A variety of studies in animal models have suggested that acute (and chronic) administration of b2-adrenoceptor (AR) agonists increases skeletal muscle mass. In vitro studies have supported the hypothesis that clenbuterol activates the PI3-kinase/Akt signalling pathway promoting protein synthesis and cell survival. However, many of the agonists employed in those experiments had actions on both b2 and b3-ARs, we advised to examine the in vitro effects of b2 and b3-AR stimulation on activation of PI3K-mTOR-p70S6 kinase. Rat skeletal myocytes (L6 cells) were incubated with b2 and b3-AR agonists and antagonists; for all treatments, evaluation of p70S6k phosphorylation (P-p70S6k) by Western blot analysis was performed.

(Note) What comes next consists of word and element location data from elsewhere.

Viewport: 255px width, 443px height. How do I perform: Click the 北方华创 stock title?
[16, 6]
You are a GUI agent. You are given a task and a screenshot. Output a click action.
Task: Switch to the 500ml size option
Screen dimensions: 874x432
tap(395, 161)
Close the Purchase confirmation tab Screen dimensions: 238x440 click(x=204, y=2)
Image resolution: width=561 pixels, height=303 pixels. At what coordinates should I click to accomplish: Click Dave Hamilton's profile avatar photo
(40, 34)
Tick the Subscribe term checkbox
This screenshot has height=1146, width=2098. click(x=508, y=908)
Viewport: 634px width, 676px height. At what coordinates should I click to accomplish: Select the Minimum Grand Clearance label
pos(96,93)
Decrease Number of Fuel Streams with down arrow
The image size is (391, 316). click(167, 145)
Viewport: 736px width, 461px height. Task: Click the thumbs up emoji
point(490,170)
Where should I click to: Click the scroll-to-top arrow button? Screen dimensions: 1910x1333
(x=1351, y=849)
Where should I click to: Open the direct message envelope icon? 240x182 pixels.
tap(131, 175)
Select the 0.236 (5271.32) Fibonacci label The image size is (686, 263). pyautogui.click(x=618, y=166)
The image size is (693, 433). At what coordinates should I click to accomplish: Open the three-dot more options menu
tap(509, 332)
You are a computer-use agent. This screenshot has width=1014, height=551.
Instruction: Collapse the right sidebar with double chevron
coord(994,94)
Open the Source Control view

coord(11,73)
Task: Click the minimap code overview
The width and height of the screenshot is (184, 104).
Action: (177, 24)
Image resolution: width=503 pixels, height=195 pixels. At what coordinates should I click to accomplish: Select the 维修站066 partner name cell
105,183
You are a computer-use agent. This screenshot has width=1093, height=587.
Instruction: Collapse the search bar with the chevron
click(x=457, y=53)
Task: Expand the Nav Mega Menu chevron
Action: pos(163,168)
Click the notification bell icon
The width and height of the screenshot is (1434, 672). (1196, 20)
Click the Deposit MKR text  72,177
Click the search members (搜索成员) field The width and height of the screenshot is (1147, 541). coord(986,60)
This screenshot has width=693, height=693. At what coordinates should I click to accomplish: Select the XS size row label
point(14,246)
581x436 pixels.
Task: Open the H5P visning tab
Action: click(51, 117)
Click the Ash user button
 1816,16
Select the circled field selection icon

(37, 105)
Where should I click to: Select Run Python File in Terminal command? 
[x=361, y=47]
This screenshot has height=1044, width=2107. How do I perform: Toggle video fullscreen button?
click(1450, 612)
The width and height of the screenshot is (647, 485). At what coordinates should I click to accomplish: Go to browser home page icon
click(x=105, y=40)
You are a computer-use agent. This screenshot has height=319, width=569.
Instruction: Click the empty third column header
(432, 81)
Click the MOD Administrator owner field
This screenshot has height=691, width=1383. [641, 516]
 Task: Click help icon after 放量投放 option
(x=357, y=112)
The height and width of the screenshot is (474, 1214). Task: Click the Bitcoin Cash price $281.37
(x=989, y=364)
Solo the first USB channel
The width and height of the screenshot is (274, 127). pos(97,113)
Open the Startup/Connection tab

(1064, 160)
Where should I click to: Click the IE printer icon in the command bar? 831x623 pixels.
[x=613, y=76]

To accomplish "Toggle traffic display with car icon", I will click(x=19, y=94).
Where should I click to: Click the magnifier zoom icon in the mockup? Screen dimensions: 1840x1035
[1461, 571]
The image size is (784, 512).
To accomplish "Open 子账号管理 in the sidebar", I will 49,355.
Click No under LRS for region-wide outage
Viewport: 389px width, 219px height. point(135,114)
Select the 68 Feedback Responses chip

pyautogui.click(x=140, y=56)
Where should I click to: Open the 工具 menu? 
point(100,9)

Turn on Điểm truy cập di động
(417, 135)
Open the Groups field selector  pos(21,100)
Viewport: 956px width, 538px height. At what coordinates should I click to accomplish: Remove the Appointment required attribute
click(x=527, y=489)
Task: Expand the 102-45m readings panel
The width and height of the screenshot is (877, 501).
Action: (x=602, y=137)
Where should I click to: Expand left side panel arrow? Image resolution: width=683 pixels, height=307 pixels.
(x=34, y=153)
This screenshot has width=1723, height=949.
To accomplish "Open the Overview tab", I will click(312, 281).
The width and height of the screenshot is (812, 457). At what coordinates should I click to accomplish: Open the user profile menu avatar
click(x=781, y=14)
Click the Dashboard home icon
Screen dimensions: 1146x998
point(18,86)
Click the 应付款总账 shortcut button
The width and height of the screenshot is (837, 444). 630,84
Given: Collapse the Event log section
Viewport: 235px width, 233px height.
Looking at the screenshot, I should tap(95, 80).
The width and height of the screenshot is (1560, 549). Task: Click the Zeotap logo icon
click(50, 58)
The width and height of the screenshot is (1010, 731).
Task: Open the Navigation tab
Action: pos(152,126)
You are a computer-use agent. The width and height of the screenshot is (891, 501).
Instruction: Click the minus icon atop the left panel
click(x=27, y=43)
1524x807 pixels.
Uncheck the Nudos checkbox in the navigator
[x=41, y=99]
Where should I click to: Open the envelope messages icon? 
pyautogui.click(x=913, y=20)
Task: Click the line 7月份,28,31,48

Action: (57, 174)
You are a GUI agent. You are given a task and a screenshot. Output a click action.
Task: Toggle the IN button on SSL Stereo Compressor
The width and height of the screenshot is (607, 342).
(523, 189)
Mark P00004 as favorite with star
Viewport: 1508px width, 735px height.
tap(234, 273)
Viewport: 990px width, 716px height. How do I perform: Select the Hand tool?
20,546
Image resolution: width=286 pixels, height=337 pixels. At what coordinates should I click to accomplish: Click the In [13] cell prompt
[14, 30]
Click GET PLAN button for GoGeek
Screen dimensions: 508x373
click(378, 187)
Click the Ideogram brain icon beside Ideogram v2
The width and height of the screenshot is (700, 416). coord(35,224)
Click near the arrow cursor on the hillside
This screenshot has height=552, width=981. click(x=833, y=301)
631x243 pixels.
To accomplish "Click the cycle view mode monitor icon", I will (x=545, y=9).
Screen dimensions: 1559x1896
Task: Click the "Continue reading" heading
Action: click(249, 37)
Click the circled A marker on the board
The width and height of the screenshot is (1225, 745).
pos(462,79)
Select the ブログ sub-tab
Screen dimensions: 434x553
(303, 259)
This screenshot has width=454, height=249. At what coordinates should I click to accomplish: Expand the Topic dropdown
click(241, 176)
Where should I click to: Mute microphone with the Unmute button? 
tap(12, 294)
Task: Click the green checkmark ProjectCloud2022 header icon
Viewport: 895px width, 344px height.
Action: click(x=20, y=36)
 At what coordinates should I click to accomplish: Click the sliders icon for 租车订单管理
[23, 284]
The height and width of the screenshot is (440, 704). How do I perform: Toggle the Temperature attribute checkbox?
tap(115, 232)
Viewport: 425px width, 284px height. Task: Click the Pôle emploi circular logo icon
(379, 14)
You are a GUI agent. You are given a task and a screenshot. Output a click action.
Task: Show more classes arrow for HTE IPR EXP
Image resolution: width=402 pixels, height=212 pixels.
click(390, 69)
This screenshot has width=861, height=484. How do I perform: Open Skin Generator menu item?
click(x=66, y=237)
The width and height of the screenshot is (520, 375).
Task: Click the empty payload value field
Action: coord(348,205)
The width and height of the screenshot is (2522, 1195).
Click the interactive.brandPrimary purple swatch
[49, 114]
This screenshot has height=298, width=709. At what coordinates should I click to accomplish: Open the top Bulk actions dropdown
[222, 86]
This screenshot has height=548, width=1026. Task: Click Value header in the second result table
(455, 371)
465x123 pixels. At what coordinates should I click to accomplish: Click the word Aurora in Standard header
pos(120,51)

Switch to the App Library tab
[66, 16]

Incubation with clenbuterol (1 mM) induced a significant increase (about 50%) of P-p70S6k; the addition of ICI 118551, b2-AR antagonist, didn't exerted any inhibitory effect. When SR 59230A (1mM), a specific b3-AR antagonist, was added to clenbuterol no increase in the phosphorylation was observed. Addition of CL316.243 increased the P-p70S6k to 150%; this effect was totally blocked by SR 59230A, rapamycin (mTor inhibitor) and wortmannin (PI3-kinase inhibitor).

Our results strongly suggest that the selective stimulation of the b3 adrenoceptors plays a major role in triggering the activation of the PI3K-mTOR-p70S6k kinase pathway.